The aphorism “It’s all about the journey and not the destination” is a good one, but until we leave home for some place unknown, we seldom ponder the journey. We’re focused on the destination, and for good reason. There are too many other tasks that fill our days, so we remain attentive to goals.
I love the serendipity of your travels, how one little sign makes a difference, how you turn the mundane into an adventure.
The cloud pictures are spectacular.
So, next stop will be pizza, right? 😀
Thank you Eden.
Funny you should mention it. I have a two part post in the works. Part one is paint drying and part two is grass growing. Well, not really.
So true that we are so focused on the destination that we don’t want to take the extra few minutes to take a side road or an unplanned off ramp. We’re too fixated on time. I guess we figure that time taken to explore is time taken from the final destination. We are so fixated on schedules that it’s a habit that’s difficult to overcome.
I don’t think pizza is the next stop. It might be a hotdog (not Ikea) and a beer.
Thank you for reading and commenting.
Eloquently written, as always. I feel as if I’m travelling those roads with you, and your descriptions are exactly as I’ve always imagined the mid-West to be. I can’t wait to hear about the pizza farm and tell my husband about it too – he loves pizza! I’ve always described a lot of the coffee I’ve had in the US as ‘dishwater’ but you’re the first American I’ve come across who’s used the term 😆
Thank you so much Sarah. I hope that my posts will inspire you to visit the Midwest. I covered mostly the rural areas but if cities are your preference there’s always steak in Omaha, BBQ in Kansas City, mint juleps in KY (not actually the Midwest) and of course pizza farms.

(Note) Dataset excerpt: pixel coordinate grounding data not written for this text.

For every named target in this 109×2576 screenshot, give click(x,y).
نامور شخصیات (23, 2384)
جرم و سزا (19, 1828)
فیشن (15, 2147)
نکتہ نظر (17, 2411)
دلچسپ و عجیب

My dad used the term dishwater when describing weak coffee. I guess I came by the term honestly, as the saying goes.
You can’t win with Google Girl, regardless of the accent or language she uses. I recently went past the turn she indicated and after a few blocks of ignoring her, I’d swear that she was getting a bit snippy. Mine has a British accent, in part so I can respond using my lame Paul McCartney impression.
Good thing you heeded your inner voice and ended up at the pizza farm. Six weeks on the road meandering though the Midwest with no itinerary or winter storms on the horizon, a splendid way to travel. It’s also good that you didn’t wipe out the Amish carriage and its people.
I see on the building below the Canton water tower that books come in last on their list of products for sale. Those photos that show the blue beauty of the Midwestern skies and the simple pleasure of small towns, lovely. I agree that driving through such scenery isn’t boring, except to teenagers who have grown up and want to see the big city. Many teenagers who live in southern Oregon snidely refer to it as Dreadford, Boregon. I’m sure that some teens in other small towns across the country have similar feelings of wanderlust.
Good job on the final paragraph. It’s relatively rare to find areas that are totally awful to live in. Every place has its pluses and minuses. If you lived in the quaint picturesque areas you’ve been to, eventually you’d come up with bad points along with the good ones, which comes with being there daily for months or years. Home is where you live and it’s very subjective. The good outweighing the bad, that’s what makes home worth having.